At first I’m a little reluctant about what to say. I’ve never really been around kids before, but I do know that I hate when people talk to kids like they’re idiots. I was pretty smart when I was little, and Jake seems even smarter. I decide to talk to him like a person, what else can I do?

“So what grade you in, Jake?” I ask.

“Third,” He keeps his head down, watching the cracks in the sidewalk and trying not to step on any. “I’m in third grade now.”

“The third grade, huh? Wow. How’s that going?”

“Okay.”

We keep walking and walking down the block to nowhere in particular.

“I’ve been waiting to see you all day. You want to go grab something to eat?”

“I’m not really hungry.”

“Alright,” I think about the couple of toy stores I passed by this morning. “Hey, do you want to go walk around town?”

“Why?”

“I don’t know. Maybe you’ll see something you’d like. Something cool.”

“It’s cold out. I don’t like to walk around in the cold much.”

I notice Jake’s little jeans and the layers of clothing on under the red jacket. His little blue backpack bobs up and down on his back as he holds the straps with both his hands like he’s hiking. He doesn’t look cold. He’s got enough clothes on to keep him warm even if the temperature fell twenty degrees.

I look down at that little quiet face and I can see it there, just like I was afraid of. After all these years, after never making the attempt, all that’s left, is an uncaring bitterness. I brought it on myself. I deserve it. I wish I didn’t.

I can’t give up though. I didn’t come up here for nothing. “Hey, we can go back to my hotel for a bit if you want. I’ve got some soup. That’ll warm you up, right? Your mom says that I can have you all afternoon.”

“All afternoon?”

Ignoring his tone is worse than hearing it. It weighs it down, makes it heavier to bear.

“Yeah,” I try to sound unaffected, “All afternoon. It’ll be fun, right?”

Jake returns to watching the sidewalk intensely as we walk.

This anxiety in my chest starts to build up. I try shaking the doubt, the anger, and the fear, but it’s rooted itself as I watch the disappointment in that tiny boy.

Did I miss my chance? Third grade. Jake’s in the third grade. He’s turning eight this year. Is that too old? Did I miss too much of his life to ever be a part of it? Eight years old. I was eight when my father drank himself to death by falling down the stairs and breaking his neck. I was eight when my world changed and I met a little girl at school who liked me and took pity on me for losing my father. I was eight when she kissed me for the first time, a quick peck on the cheek outside of the park one day in August. It was when I was eight that things started looking up, when I didn’t feel so alone.

But Jake isn’t me. He may look like me, he may have my blood, but he’s not me. He’s his mother’s son, not ours, not mine.

“What took you so long?” Jake asks.

“What?”

“What took you so long?”

“What do you mean, I was on time.
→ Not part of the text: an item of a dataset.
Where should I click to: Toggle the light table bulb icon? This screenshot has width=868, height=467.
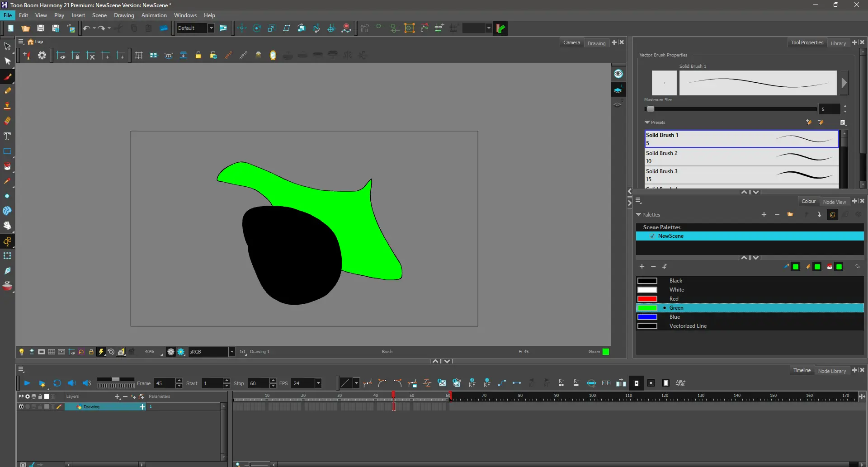tap(21, 352)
Just like I promised I’d be.” It was one of the few promises I’ve ever kept. That has to mean something. What is Jake talking about?
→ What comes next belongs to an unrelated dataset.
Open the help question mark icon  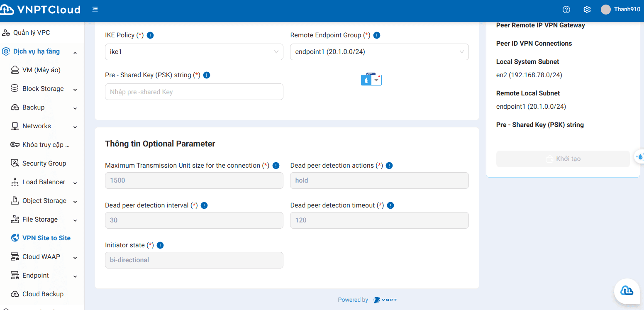[x=566, y=9]
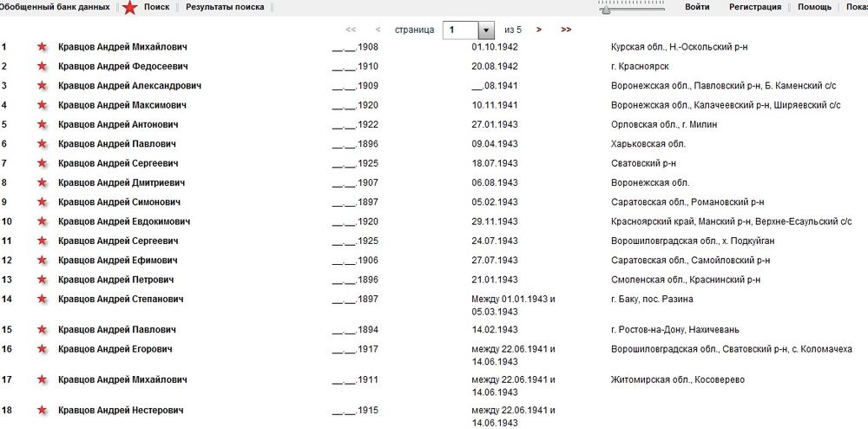Viewport: 868px width, 429px height.
Task: Jump to last page with double arrow
Action: 566,30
“Frank asked my mom that last night. He asked her what took you so long.”

I swallow back my anger. Frank, Denise’s husband; someone other than the little boy she pitied, and kissed, and dated, and loved, and dreamed with all the way up through high school until they made a mistake and she dropped out and that little boy she pitied and kissed, ran away from the responsibility he couldn’t handle. Frank was the man I never was.

“I don’t think you should worry about what Frank and mom talk about.” My throat is rough from the nerve of that asshole talking to Denise about our business with our son. How many times has he planted his own thoughts into Jake’s mind? Frank’s been around for five years, that’s five whole years to brainwash my son to think that I’m the enemy and that Frank’s the messiah.

“But what did take you so long?” He looks up to me when he asks it. He wants to know, even if he’s not old enough to realize he doesn’t really want to know.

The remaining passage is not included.